◆ **Your objective**: Rewrite the records below as a Markdown table with two columns, "Row" and "Line." Give each non-blank line its own numbered row, and leave out the blank lines.

Records for locating described items:
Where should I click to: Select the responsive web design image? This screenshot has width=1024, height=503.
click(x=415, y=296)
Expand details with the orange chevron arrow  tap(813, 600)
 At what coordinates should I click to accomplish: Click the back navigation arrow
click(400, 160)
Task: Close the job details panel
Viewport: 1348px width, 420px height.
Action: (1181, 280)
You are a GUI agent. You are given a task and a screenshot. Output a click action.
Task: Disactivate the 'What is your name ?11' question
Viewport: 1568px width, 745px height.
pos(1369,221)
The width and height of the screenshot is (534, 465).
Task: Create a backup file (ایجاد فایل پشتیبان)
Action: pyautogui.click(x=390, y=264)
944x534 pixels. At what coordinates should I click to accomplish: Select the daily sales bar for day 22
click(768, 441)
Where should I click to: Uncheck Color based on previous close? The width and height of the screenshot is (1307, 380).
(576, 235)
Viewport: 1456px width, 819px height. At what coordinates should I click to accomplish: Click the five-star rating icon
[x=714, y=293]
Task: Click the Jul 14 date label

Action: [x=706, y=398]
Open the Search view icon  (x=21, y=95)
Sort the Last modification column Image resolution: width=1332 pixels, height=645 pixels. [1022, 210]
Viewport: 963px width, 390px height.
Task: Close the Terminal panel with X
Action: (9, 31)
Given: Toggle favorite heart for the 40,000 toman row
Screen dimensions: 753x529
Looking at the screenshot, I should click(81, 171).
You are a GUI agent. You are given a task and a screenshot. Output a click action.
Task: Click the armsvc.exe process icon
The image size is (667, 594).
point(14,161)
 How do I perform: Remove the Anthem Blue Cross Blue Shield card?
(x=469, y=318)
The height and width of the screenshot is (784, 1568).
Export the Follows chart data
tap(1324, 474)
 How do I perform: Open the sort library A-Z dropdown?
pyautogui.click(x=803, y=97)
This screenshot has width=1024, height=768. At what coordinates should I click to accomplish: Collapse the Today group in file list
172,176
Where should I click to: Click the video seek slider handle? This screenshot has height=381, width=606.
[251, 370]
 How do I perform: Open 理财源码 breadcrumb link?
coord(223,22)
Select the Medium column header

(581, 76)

◆ **Solution**:
| Row | Line |
|---|---|
| 1 | Where should I click to: Select the responsive web design image? This screenshot has width=1024, height=503. |
| 2 | click(x=415, y=296) |
| 3 | Expand details with the orange chevron arrow  tap(813, 600) |
| 4 |  At what coordinates should I click to accomplish: Click the back navigation arrow |
| 5 | click(400, 160) |
| 6 | Task: Close the job details panel |
| 7 | Viewport: 1348px width, 420px height. |
| 8 | Action: (1181, 280) |
| 9 | You are a GUI agent. You are given a task and a screenshot. Output a click action. |
| 10 | Task: Disactivate the 'What is your name ?11' question |
| 11 | Viewport: 1568px width, 745px height. |
| 12 | pos(1369,221) |
| 13 | The width and height of the screenshot is (534, 465). |
| 14 | Task: Create a backup file (ایجاد فایل پشتیبان) |
| 15 | Action: pyautogui.click(x=390, y=264) |
| 16 | 944x534 pixels. At what coordinates should I click to accomplish: Select the daily sales bar for day 22 |
| 17 | click(768, 441) |
| 18 | Where should I click to: Uncheck Color based on previous close? The width and height of the screenshot is (1307, 380). |
| 19 | (576, 235) |
| 20 | Viewport: 1456px width, 819px height. At what coordinates should I click to accomplish: Click the five-star rating icon |
| 21 | [x=714, y=293] |
| 22 | Task: Click the Jul 14 date label |
| 23 | Action: [x=706, y=398] |
| 24 | Open the Search view icon  (x=21, y=95) |
| 25 | Sort the Last modification column Image resolution: width=1332 pixels, height=645 pixels. [1022, 210] |
| 26 | Viewport: 963px width, 390px height. |
| 27 | Task: Close the Terminal panel with X |
| 28 | Action: (9, 31) |
| 29 | Given: Toggle favorite heart for the 40,000 toman row |
| 30 | Screen dimensions: 753x529 |
| 31 | Looking at the screenshot, I should click(81, 171). |
| 32 | You are a GUI agent. You are given a task and a screenshot. Output a click action. |
| 33 | Task: Click the armsvc.exe process icon |
| 34 | The image size is (667, 594). |
| 35 | point(14,161) |
| 36 |  How do I perform: Remove the Anthem Blue Cross Blue Shield card? |
| 37 | (x=469, y=318) |
| 38 | The height and width of the screenshot is (784, 1568). |
| 39 | Export the Follows chart data |
| 40 | tap(1324, 474) |
| 41 |  How do I perform: Open the sort library A-Z dropdown? |
| 42 | pyautogui.click(x=803, y=97) |
| 43 | This screenshot has width=1024, height=768. At what coordinates should I click to accomplish: Collapse the Today group in file list |
| 44 | 172,176 |
| 45 | Where should I click to: Click the video seek slider handle? This screenshot has height=381, width=606. |
| 46 | [251, 370] |
| 47 |  How do I perform: Open 理财源码 breadcrumb link? |
| 48 | coord(223,22) |
| 49 | Select the Medium column header |
| 50 | (581, 76) |